O encontro começou às 17h e atravessou a madrugada de domingo (22), em um esforço para alinhar posições e alcançar um consenso a ser apresentado nas plenárias finais, previstas para as 10h da manhã.
Nos bastidores, a movimentação é intensa. Diplomatas entram e saem, falam com suas capitais, ajustam orientações.
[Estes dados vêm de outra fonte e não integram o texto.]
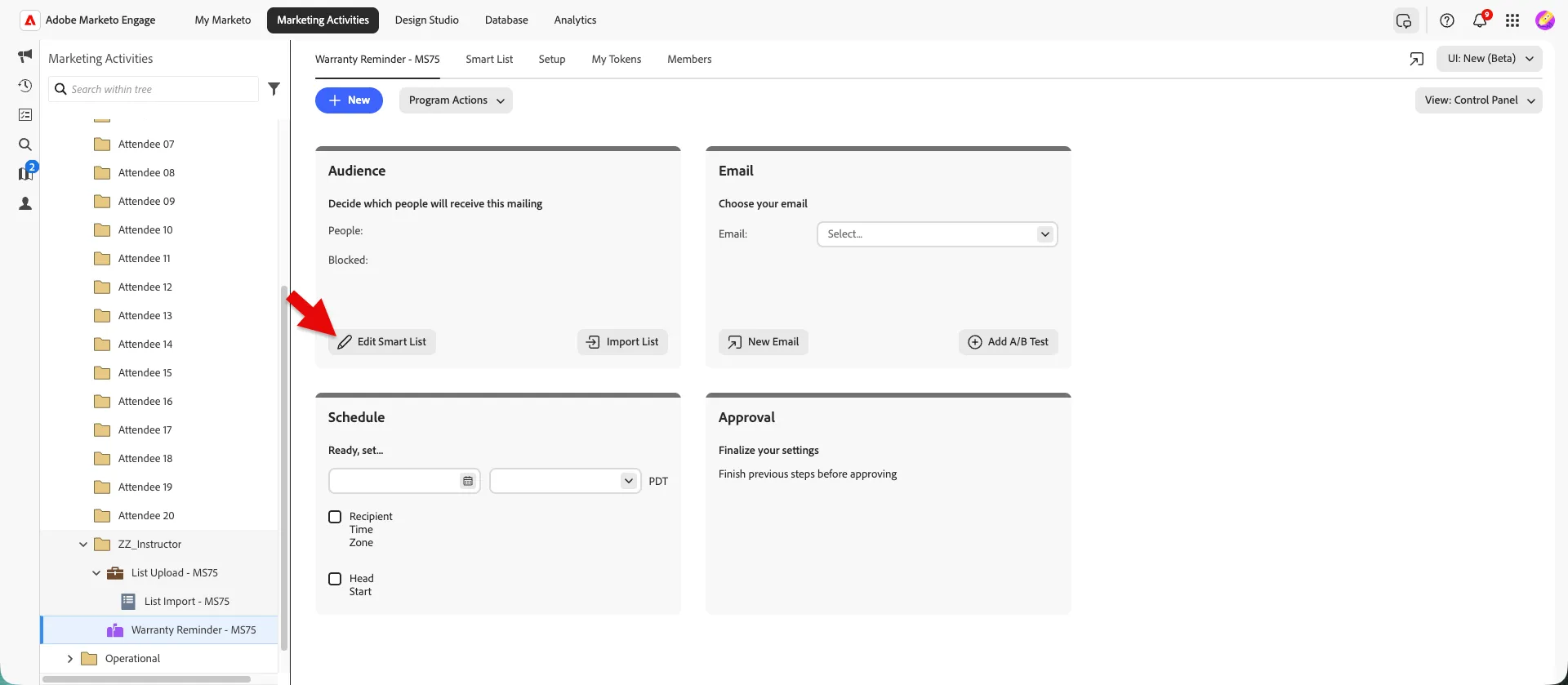This screenshot has width=1568, height=685.
Task: Collapse the ZZ_Instructor folder
Action: click(x=83, y=545)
Muitos permanecem ao telefone, em sinal claro do peso político das decisões que se acumulam nas horas finais.
Os debates giram em torno de quatro grandes impasses:
- financiamento climático para adaptação,
- medidas unilaterais de comércio,
- metas globais insuficientes,
- e, sobretudo, a transição para o fim dos combustíveis fósseis.
No sábado, a presidência apresentou um novo rascunho da decisão final, retirando do texto a proposta de eliminação gradual dos fósseis — medida defendida pelo Brasil e por mais de 80 países. A exclusão reacendeu tensões e gerou resistência entre os europeus, que passaram a condicionar avanços em outros temas à reinclusão de um compromisso energético mais claro.
Durante a manhã, a ministra Marina Silva ouviu representantes de quase 200 países. O ponto de maior discórdia permanece: mencionar ou não os combustíveis fósseis.
- De um lado, Arábia Saudita, China, Índia, Rússia e o bloco árabe rejeitam.
- Do outro, Brasil, Colômbia, Chile, Panamá, União Europeia e países insulares consideram a menção imprescindível para a integridade do Acordo de Paris.
Diante do impasse, no último dia oficial da conferência, Corrêa do Lago fez um apelo direto:
“Temos que preservar este regime com o espírito de cooperação, não com o espírito de quem vai ganhar ou perder. Porque sabemos que, se não fortalecermos o Acordo de Paris, todos perderão. Todos perderão.”